Quando se coloca o conceito de saúde dentro da teoria das necessidades
humanas básicas bem como atendendo aos aspectos biopsicossociais, o assistente social
ganha um campo abrangente de trabalho, tento em vista que o modo de produção influi
consideravelmente na manutenção e promoção da saúde.
Mesmo o trabalho do assistente social, sob a égide de um capital
financeirizado, traz as repercussões disso. A atuação deste profissional não é deslocada
das bases sociais que a sustentam.
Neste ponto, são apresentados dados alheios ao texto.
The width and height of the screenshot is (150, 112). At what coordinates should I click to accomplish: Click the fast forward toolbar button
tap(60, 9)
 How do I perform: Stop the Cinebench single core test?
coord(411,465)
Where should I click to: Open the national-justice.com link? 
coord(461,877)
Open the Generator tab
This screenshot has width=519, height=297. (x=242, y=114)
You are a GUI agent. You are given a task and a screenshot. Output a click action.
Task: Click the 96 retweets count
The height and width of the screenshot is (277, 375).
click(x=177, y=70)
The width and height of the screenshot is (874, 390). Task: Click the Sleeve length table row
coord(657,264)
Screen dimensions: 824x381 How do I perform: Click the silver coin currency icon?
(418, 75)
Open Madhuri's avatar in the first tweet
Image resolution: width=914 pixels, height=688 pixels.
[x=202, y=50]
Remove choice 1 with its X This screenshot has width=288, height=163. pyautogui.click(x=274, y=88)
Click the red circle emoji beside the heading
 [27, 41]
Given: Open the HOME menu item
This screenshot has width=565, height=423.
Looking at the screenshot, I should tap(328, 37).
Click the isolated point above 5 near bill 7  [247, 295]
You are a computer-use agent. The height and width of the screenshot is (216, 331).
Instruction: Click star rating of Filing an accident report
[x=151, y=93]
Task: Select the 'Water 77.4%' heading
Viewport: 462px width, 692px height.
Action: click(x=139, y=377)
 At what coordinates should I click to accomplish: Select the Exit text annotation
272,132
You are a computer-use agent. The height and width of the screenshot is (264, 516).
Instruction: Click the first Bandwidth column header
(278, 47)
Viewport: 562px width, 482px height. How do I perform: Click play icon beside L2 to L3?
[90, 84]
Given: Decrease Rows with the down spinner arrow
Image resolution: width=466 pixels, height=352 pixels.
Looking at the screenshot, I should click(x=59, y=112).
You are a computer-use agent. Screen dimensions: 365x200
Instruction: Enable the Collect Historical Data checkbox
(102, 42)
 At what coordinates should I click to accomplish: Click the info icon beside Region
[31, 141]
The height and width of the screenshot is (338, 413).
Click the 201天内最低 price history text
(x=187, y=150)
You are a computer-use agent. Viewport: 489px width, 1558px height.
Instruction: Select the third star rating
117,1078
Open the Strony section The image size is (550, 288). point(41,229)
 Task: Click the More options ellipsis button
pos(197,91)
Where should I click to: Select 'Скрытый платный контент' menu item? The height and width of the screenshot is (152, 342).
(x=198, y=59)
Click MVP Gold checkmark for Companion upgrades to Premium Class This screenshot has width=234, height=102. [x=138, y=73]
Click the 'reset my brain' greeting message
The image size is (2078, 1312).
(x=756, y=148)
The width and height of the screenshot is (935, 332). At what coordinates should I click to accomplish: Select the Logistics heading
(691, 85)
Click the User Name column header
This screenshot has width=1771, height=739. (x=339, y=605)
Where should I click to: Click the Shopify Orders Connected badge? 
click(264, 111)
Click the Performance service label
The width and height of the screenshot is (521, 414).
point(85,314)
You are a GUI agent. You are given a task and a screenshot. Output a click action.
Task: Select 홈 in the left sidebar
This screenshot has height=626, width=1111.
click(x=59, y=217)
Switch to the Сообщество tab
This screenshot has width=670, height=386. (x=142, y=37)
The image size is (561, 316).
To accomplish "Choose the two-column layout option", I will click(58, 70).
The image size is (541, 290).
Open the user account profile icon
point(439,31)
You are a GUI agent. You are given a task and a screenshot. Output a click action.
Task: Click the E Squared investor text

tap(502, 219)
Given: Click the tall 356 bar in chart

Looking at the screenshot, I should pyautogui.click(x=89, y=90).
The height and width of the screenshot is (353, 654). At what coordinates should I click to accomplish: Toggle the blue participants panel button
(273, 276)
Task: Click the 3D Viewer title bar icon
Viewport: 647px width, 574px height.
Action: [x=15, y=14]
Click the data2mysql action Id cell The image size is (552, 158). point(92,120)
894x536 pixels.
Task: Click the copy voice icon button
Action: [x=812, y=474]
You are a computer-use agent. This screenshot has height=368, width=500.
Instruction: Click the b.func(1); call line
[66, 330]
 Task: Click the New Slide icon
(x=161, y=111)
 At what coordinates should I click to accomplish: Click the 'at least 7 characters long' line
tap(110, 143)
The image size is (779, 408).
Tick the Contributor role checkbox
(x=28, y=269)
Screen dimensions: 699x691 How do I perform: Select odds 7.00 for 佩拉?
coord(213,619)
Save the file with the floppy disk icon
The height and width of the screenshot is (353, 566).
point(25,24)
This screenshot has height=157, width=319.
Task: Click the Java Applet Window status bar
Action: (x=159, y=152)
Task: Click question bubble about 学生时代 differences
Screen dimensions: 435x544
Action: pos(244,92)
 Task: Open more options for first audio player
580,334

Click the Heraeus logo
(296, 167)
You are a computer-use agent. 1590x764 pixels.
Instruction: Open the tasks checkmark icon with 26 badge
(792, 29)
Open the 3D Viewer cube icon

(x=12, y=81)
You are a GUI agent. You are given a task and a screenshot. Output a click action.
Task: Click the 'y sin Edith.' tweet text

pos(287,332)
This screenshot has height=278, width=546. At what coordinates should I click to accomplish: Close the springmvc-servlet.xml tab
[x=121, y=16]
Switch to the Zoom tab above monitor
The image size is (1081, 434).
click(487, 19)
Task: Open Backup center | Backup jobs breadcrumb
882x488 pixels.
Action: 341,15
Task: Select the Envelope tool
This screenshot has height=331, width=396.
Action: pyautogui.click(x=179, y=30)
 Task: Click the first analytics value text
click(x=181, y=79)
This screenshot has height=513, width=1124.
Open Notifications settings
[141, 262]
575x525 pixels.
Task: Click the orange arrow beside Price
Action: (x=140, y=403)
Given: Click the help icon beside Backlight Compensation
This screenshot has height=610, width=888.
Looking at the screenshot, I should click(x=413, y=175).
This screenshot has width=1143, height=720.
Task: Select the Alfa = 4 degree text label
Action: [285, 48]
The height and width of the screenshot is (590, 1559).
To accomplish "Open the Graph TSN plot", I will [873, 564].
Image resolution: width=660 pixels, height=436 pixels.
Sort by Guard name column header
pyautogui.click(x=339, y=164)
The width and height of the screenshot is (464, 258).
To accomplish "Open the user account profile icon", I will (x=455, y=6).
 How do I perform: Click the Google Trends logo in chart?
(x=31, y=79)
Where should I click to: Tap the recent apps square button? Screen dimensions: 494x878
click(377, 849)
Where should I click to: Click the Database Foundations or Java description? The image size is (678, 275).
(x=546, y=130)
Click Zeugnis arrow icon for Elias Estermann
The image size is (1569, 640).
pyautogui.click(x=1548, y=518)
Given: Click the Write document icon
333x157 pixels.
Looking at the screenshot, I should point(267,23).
Nesta fase de acumulação fetichizada do capital, o
Serviço Social está sendo convidado a pensar os Estados nacionais e suas estratégias de
reprodução que atingem profundamente as políticas públicas, entre elas as políticas
sociais de saúde, com complexas incidências na vida humana e refrações que nos
permitem repensar as políticas públicas.
Para efetivação da interdisciplinaridade é fundamental que o profissional
conscientize-se que sua profissão não pode estar isolada de outras profissões e que para
interagir com as mesmas é necessário saber definir e ser competente em seu campo,
sendo esse um elemento fundamental para que haja a troca entre saberes.
Com isso, concluímos que é possível sim a atuação interdisciplinar do
assistente social na equipe multidisciplinar de saúde, quando o profissional deve manter
o dialogo e olhar diferenciado para o objeto através da desacomodação, saindo assim da
sua zona de conforto em busca do novo.